As fall open enrollment approaches, now is the time for Plan Sponsors to reevaluate their wellness programs and confirm that they comply with the regulations issued under the Affordable Care Act. The Departments of Labor, Treasury, and Health and Human Services have issued regulations governing the conditions of wellness programs associated with employer-sponsored health plans. In 2014, the regulations raised the maximum permissible reward offered in connection with a health-contingent wellness program to 30 percent and 50 percent for programs that seek to reduce tobacco use. Recent Equal Employment Opportunity Commission (the “EEOC”) lawsuits against employers related to employer maintenance of wellness programs serve as a cautionary tale against instituting wellness programs without the guidance of an attorney.

The Reasonable Alternative Standard
Wellness programs can come in two forms: “outcome based” and “activity-only.” Outcome-based wellness programs reward employees for meeting certain goals. Activity-only wellness programs require individuals to complete an activity related to a health factor in order to obtain a reward, although a particular outcome is not required.

Plan Sponsors of activity-only wellness programs need to offer a “reasonable alternative standard” (or waive the standard requirements) to any individual who cannot satisfy the program’s requirements because of a medical condition.
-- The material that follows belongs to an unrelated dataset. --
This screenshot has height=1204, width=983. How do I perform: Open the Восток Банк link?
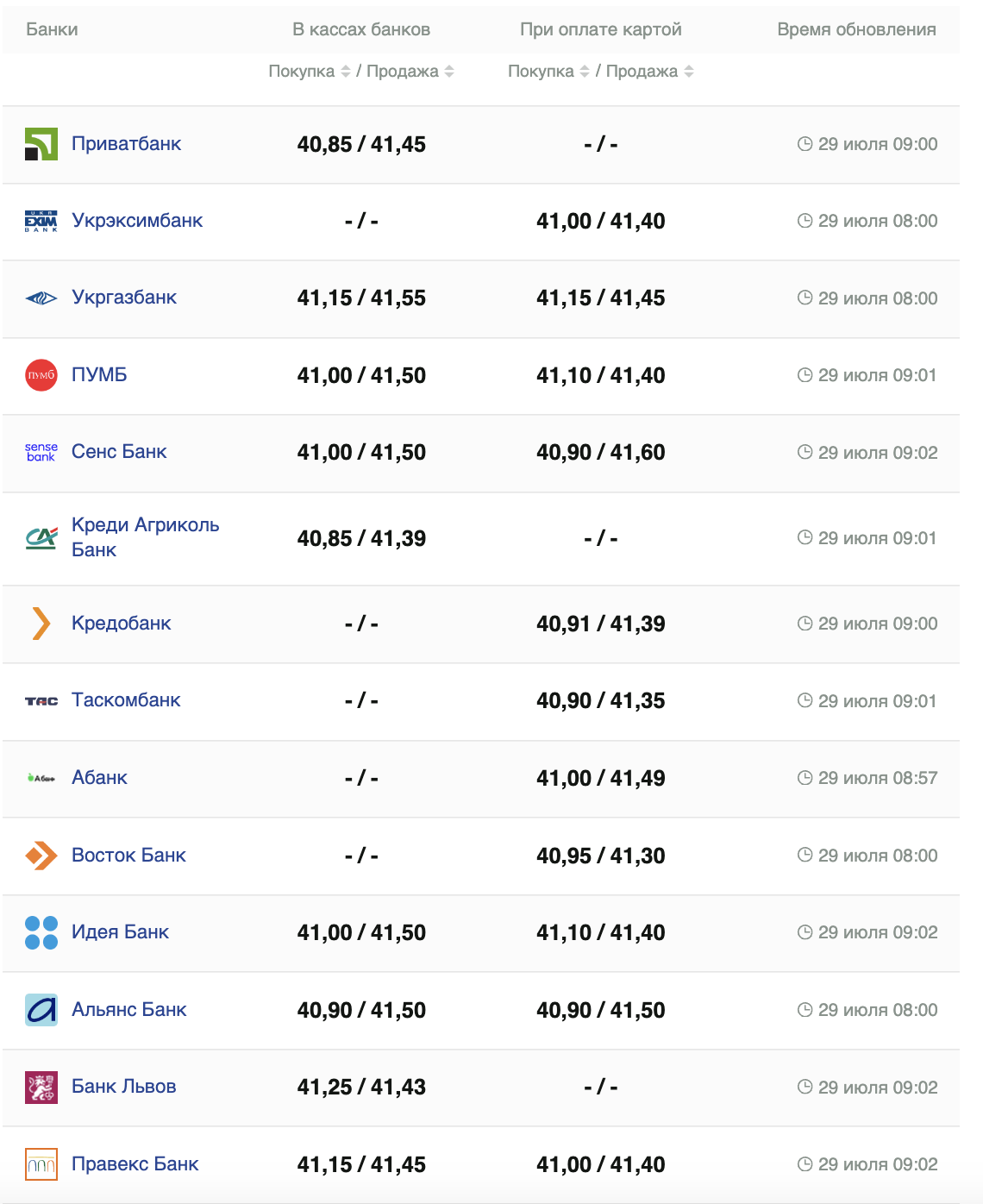pyautogui.click(x=128, y=856)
The wellness program can seek verification, such as a statement from an individual’s personal physician that a health factor makes it unreasonably difficult or medically inadvisable for the individual to attempt to satisfy the program’s requirements to earn the reward. The plan must provide a reasonable alternative standard that accommodates the recommendations of the individual’s personal physician.
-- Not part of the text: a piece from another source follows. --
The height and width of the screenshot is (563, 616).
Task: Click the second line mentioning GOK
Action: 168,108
An outcome-based wellness program requires broader access to reasonable alternative standards for participants. If an individual does not meet the plan’s standards, he or she must have access to a reasonable alternative standard regardless of any medical condition or other health status. A reasonable alternative standard can be another outcome-based program (for example, an alternative for a program requiring an individual to achieve a BMI of 23 or less might be requiring an individual to lose a certain percentage of body weight) or an activity-only wellness program (for example, the alternative to the program requiring a BMI of 23 or lower might be participation in a walking program). A reasonable alternative standard must be provided for all individuals who do not meet the outcome-based standard, to ensure that the program is reasonably designed to improve health and is not an excuse for underwriting or reducing benefits based on health status.

Unlike an activity-based wellness program, an outcome-based wellness program may not require verification, such as a statement from an individual’s personal physician, before offering a reasonable alternative standard. (An exception applies if the reasonable alternative standard is an activity-only wellness program.)
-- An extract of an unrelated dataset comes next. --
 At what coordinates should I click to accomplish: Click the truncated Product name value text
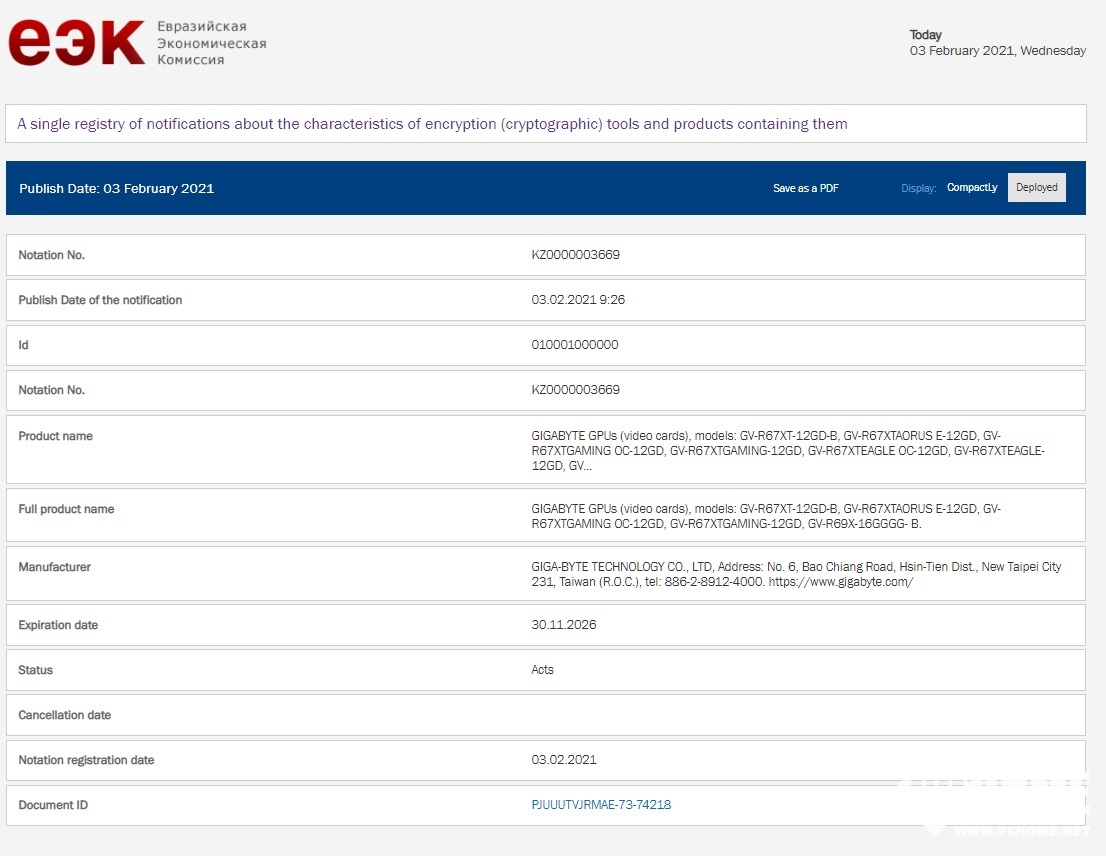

Penalties for Noncompliance
Aside from any participant lawsuit concerning whether a wellness program impermissibly discriminates against people based on health status—which could result in damages and attorneys’ fees—there are statutory penalties for noncompliance. The U.S. Department of Labor is actively auditing plans for compliance and can bring a civil action against an employer to enforce these requirements. Additionally, under the Health Insurance Portability and Accountability Act (HIPAA), the Internal Revenue Service may impose on the sponsoring employer an excise tax penalty of $100 per each day of noncompliance per each affected individual.